As if the Colts’ world hadn’t been rocked quite enough in the past few hours, the players had to deal with this this sight on the practice field Monday afternoon:
Bruce Arians cheering on the defense, applauding an interception.
“Defensive guys were really shook up when I was cheering for them today,” said Arians, the career offensive assistant suddenly thrust into the lead role. “They couldn’t believe it. A couple of offensive guys go, ‘He’s traded on me already.’ I said, ‘No it’s just different now.’
“It’s different, you can’t deny that.”
With head coach Chuck Pagano hospitalized with leukemia for up to six weeks and unlikely to return to the field this season, Colts players and coaches must find a way to move forward. It’s a huge challenge for Arians, who will continue to manage the offense while adding the head coach’s responsibilities. The team will take its usual Tuesday off and resume practice Wednesday in preparation for Sunday’s game against the Packers at Lucas Oil Stadium.
Though he has a world of experience as an assistant, Arians hasn’t been a head coach since the 1980s at Temple University.
While Pagano’s illness most certainly will represent a rallying point, it remains to be seen if that can compensate for the popular coach’s absence from the meeting room, the practice field and the sideline on game day.
“I don’t fully comprehend the severity of it or the situation,” said Andrew Luck. “It will slowly hit us as the days go by, as you realize when you are out on the field and he’s not out there.
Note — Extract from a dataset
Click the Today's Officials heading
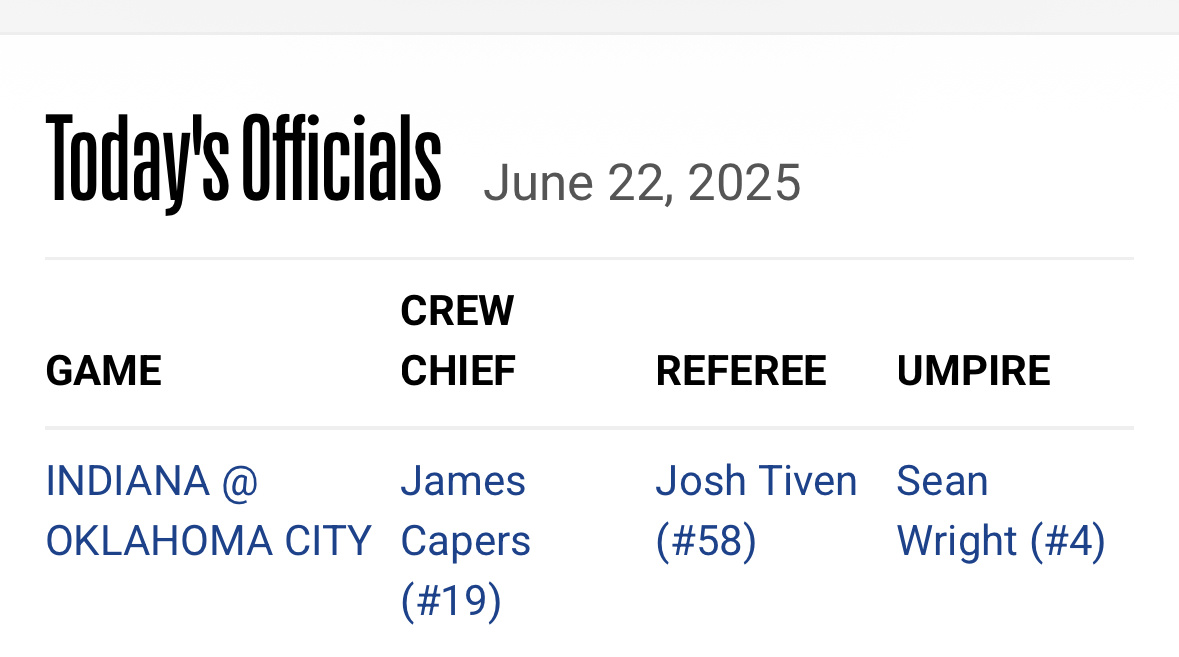1179x657 pixels. pyautogui.click(x=243, y=162)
It’s a little odd. Being around him for the last months, I know he’ll fight leukemia just like he’s come to work every day with great enthusiasm.
“I firmly believe he’ll beat it. I firmly believe he’ll be back with us by the end of the season. But until then, I know we’ll be behind him 100 percent and I hope everybody in Indianapolis and this country is behind him because he deserves everything. It’s tough news to hear but I still think we are sort of in a shock mode.”
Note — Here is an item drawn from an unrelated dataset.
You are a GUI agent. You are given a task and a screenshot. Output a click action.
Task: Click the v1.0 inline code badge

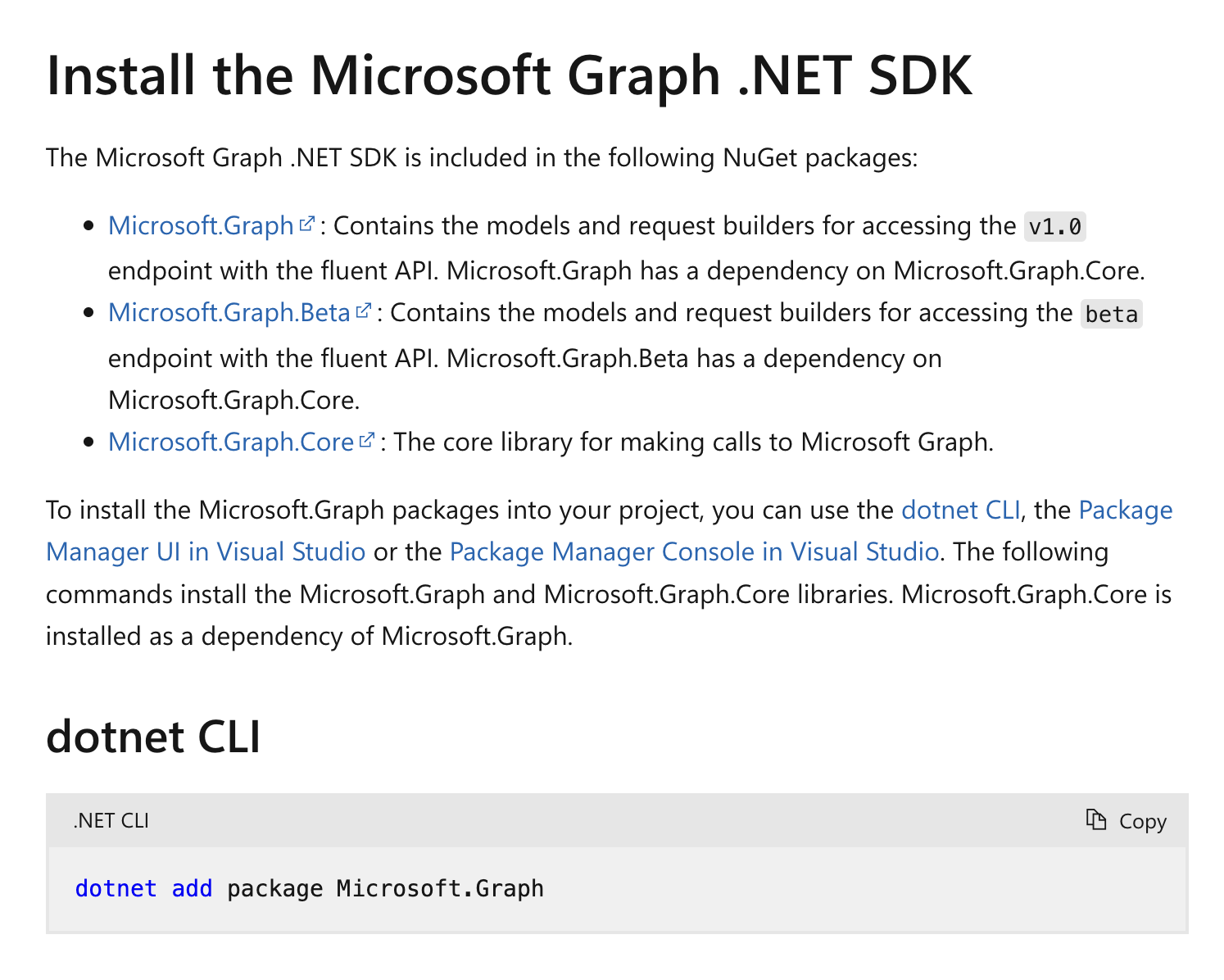click(1055, 226)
There is no more break in the schedule. The Colts have no choice but to shake themselves awake from this nightmare, compartmentalize their emotions and get back to business. Though support for Arians as the interim was universal in the locker room, the fact remains Pagano was the leader of this team, the energetic, enthusiastic guiding force and his absence will be felt.
For years, the players took pride in the “next man up” approach. If one player was injured, the next was expected to step in and perform just as well.
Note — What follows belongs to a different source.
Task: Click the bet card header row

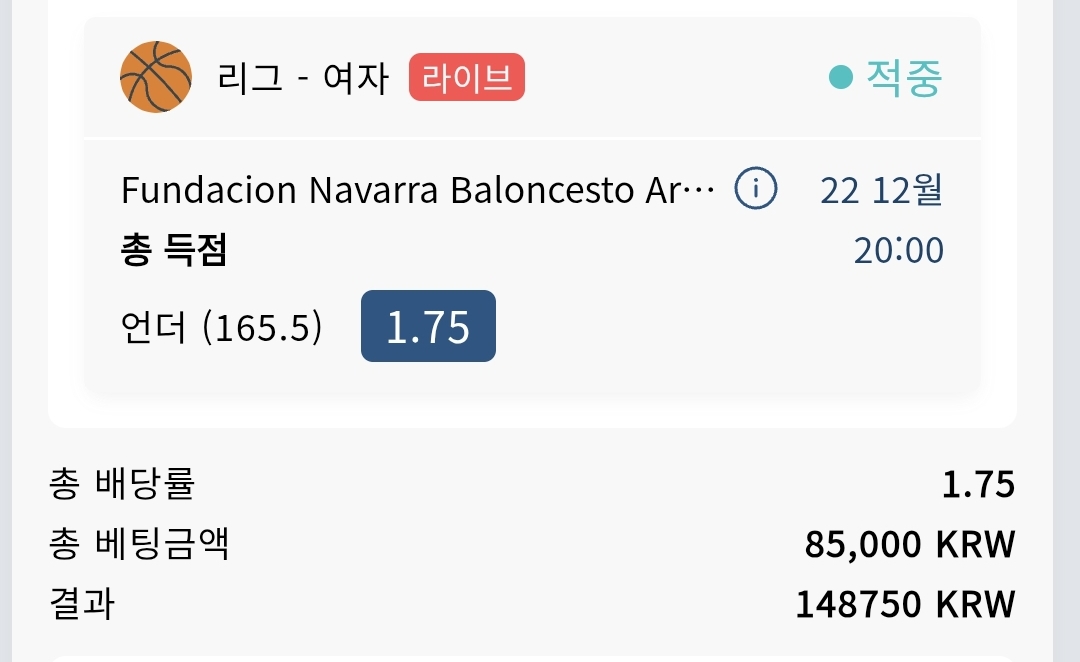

“This is sort of different,” said safety Antoine Bethea. “Here, we talk as a crew and the head of our crew is down.”
They intend to play the rest of this season in — and for — his honor.
“I’m pretty sure that when we go out on this field on Sunday, and every game, we are going to play for coach Pagano,” said Bethea. “I think that one of the best things we can do for him is wherever he’s at watching that TV, he can look at that ticker and see we’re winning. We can win for him.
“We are going to go out there and are going to fight. We’re going to scratch, claw and try to get these wins for coach Pagano.”